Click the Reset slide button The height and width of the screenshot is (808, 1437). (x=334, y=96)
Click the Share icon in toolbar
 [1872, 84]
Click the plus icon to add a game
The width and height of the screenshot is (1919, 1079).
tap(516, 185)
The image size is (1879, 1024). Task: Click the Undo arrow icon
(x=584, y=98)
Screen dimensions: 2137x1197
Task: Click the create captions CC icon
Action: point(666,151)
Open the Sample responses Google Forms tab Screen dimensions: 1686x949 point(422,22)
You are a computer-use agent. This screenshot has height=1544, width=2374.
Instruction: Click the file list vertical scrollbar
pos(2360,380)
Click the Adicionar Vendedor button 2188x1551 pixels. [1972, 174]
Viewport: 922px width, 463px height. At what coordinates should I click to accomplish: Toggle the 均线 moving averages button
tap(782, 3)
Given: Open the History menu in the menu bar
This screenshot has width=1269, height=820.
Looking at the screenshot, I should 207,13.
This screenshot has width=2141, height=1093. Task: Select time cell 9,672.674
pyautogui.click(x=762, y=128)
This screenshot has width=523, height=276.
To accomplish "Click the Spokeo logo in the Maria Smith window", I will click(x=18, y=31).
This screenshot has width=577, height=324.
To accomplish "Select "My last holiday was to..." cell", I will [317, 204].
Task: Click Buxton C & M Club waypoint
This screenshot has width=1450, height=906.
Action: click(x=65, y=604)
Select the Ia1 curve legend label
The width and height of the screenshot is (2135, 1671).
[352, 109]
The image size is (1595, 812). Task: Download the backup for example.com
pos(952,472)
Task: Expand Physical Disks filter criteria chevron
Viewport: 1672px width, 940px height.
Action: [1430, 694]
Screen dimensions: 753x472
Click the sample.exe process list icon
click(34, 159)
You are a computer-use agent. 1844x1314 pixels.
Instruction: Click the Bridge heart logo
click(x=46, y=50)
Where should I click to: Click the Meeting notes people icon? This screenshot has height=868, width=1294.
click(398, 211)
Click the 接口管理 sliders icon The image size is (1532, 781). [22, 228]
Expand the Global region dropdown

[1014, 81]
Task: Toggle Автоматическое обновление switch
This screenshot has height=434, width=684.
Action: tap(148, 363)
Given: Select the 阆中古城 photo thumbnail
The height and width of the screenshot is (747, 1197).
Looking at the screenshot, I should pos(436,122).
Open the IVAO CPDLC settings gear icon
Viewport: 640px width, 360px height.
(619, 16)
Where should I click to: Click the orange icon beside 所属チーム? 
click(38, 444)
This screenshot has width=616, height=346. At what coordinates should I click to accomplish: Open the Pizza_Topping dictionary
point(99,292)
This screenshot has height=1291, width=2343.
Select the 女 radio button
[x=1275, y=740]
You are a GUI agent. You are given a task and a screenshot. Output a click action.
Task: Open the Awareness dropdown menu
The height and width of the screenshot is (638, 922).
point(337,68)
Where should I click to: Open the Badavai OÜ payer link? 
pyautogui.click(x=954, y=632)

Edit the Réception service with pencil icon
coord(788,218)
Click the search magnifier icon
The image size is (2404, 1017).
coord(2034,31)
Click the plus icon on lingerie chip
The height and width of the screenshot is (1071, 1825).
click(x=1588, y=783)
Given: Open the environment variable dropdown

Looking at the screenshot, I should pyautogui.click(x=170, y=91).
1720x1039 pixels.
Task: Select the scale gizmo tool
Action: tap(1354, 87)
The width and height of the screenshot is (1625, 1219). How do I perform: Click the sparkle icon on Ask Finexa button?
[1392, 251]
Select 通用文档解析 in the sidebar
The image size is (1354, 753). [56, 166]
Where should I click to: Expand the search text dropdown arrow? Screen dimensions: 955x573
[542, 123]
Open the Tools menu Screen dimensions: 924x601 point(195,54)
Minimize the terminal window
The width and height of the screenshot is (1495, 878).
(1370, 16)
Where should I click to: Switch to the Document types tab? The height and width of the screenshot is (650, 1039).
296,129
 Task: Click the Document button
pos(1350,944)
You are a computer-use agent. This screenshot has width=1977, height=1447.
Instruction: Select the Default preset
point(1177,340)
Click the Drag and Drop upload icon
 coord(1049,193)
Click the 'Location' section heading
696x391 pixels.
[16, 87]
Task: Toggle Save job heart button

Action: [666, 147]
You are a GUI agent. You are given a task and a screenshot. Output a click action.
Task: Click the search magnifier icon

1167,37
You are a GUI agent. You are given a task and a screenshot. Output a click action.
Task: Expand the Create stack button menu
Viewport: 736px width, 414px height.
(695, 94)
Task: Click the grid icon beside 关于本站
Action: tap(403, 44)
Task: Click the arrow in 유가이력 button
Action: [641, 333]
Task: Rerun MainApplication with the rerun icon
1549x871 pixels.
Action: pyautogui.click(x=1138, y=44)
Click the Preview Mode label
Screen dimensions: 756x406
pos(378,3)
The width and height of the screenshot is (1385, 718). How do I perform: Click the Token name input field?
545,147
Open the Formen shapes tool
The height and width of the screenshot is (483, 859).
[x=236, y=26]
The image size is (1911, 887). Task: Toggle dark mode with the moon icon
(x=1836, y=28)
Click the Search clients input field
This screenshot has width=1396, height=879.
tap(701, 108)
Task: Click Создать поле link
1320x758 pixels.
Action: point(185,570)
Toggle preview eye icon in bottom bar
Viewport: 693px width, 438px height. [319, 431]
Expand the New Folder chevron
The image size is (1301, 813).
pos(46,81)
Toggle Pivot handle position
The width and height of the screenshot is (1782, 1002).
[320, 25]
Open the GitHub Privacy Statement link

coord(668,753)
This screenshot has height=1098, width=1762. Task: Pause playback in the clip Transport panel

************

The problem
Produce a faithful copy of all the material above.

Reply
Click the Reset slide button The height and width of the screenshot is (808, 1437). (x=334, y=96)
Click the Share icon in toolbar
 [1872, 84]
Click the plus icon to add a game
The width and height of the screenshot is (1919, 1079).
tap(516, 185)
The image size is (1879, 1024). Task: Click the Undo arrow icon
(x=584, y=98)
Screen dimensions: 2137x1197
Task: Click the create captions CC icon
Action: point(666,151)
Open the Sample responses Google Forms tab Screen dimensions: 1686x949 point(422,22)
You are a computer-use agent. This screenshot has height=1544, width=2374.
Instruction: Click the file list vertical scrollbar
pos(2360,380)
Click the Adicionar Vendedor button 2188x1551 pixels. [1972, 174]
Viewport: 922px width, 463px height. At what coordinates should I click to accomplish: Toggle the 均线 moving averages button
tap(782, 3)
Given: Open the History menu in the menu bar
This screenshot has width=1269, height=820.
Looking at the screenshot, I should 207,13.
This screenshot has width=2141, height=1093. Task: Select time cell 9,672.674
pyautogui.click(x=762, y=128)
This screenshot has width=523, height=276.
To accomplish "Click the Spokeo logo in the Maria Smith window", I will click(x=18, y=31).
This screenshot has width=577, height=324.
To accomplish "Select "My last holiday was to..." cell", I will [317, 204].
Task: Click Buxton C & M Club waypoint
This screenshot has width=1450, height=906.
Action: click(x=65, y=604)
Select the Ia1 curve legend label
The width and height of the screenshot is (2135, 1671).
[352, 109]
The image size is (1595, 812). Task: Download the backup for example.com
pos(952,472)
Task: Expand Physical Disks filter criteria chevron
Viewport: 1672px width, 940px height.
Action: [1430, 694]
Screen dimensions: 753x472
Click the sample.exe process list icon
click(34, 159)
You are a computer-use agent. 1844x1314 pixels.
Instruction: Click the Bridge heart logo
click(x=46, y=50)
Where should I click to: Click the Meeting notes people icon? This screenshot has height=868, width=1294.
click(398, 211)
Click the 接口管理 sliders icon The image size is (1532, 781). [22, 228]
Expand the Global region dropdown

[1014, 81]
Task: Toggle Автоматическое обновление switch
This screenshot has height=434, width=684.
Action: tap(148, 363)
Given: Select the 阆中古城 photo thumbnail
The height and width of the screenshot is (747, 1197).
Looking at the screenshot, I should pos(436,122).
Open the IVAO CPDLC settings gear icon
Viewport: 640px width, 360px height.
(619, 16)
Where should I click to: Click the orange icon beside 所属チーム? 
click(38, 444)
This screenshot has width=616, height=346. At what coordinates should I click to accomplish: Open the Pizza_Topping dictionary
point(99,292)
This screenshot has height=1291, width=2343.
Select the 女 radio button
[x=1275, y=740]
You are a GUI agent. You are given a task and a screenshot. Output a click action.
Task: Open the Awareness dropdown menu
The height and width of the screenshot is (638, 922).
point(337,68)
Where should I click to: Open the Badavai OÜ payer link? 
pyautogui.click(x=954, y=632)

Edit the Réception service with pencil icon
coord(788,218)
Click the search magnifier icon
The image size is (2404, 1017).
coord(2034,31)
Click the plus icon on lingerie chip
The height and width of the screenshot is (1071, 1825).
click(x=1588, y=783)
Given: Open the environment variable dropdown

Looking at the screenshot, I should pyautogui.click(x=170, y=91).
1720x1039 pixels.
Task: Select the scale gizmo tool
Action: tap(1354, 87)
The width and height of the screenshot is (1625, 1219). How do I perform: Click the sparkle icon on Ask Finexa button?
[1392, 251]
Select 通用文档解析 in the sidebar
The image size is (1354, 753). [56, 166]
Where should I click to: Expand the search text dropdown arrow? Screen dimensions: 955x573
[542, 123]
Open the Tools menu Screen dimensions: 924x601 point(195,54)
Minimize the terminal window
The width and height of the screenshot is (1495, 878).
(1370, 16)
Where should I click to: Switch to the Document types tab? The height and width of the screenshot is (650, 1039).
296,129
 Task: Click the Document button
pos(1350,944)
You are a computer-use agent. This screenshot has width=1977, height=1447.
Instruction: Select the Default preset
point(1177,340)
Click the Drag and Drop upload icon
 coord(1049,193)
Click the 'Location' section heading
696x391 pixels.
[16, 87]
Task: Toggle Save job heart button

Action: [666, 147]
You are a GUI agent. You are given a task and a screenshot. Output a click action.
Task: Click the search magnifier icon

1167,37
You are a GUI agent. You are given a task and a screenshot. Output a click action.
Task: Expand the Create stack button menu
Viewport: 736px width, 414px height.
(695, 94)
Task: Click the grid icon beside 关于本站
Action: tap(403, 44)
Task: Click the arrow in 유가이력 button
Action: [641, 333]
Task: Rerun MainApplication with the rerun icon
1549x871 pixels.
Action: pyautogui.click(x=1138, y=44)
Click the Preview Mode label
Screen dimensions: 756x406
pos(378,3)
The width and height of the screenshot is (1385, 718). How do I perform: Click the Token name input field?
545,147
Open the Formen shapes tool
The height and width of the screenshot is (483, 859).
[x=236, y=26]
The image size is (1911, 887). Task: Toggle dark mode with the moon icon
(x=1836, y=28)
Click the Search clients input field
This screenshot has width=1396, height=879.
tap(701, 108)
Task: Click Создать поле link
1320x758 pixels.
Action: point(185,570)
Toggle preview eye icon in bottom bar
Viewport: 693px width, 438px height. [319, 431]
Expand the New Folder chevron
The image size is (1301, 813).
pos(46,81)
Toggle Pivot handle position
The width and height of the screenshot is (1782, 1002).
[320, 25]
Open the GitHub Privacy Statement link

coord(668,753)
This screenshot has height=1098, width=1762. Task: Pause playback in the clip Transport panel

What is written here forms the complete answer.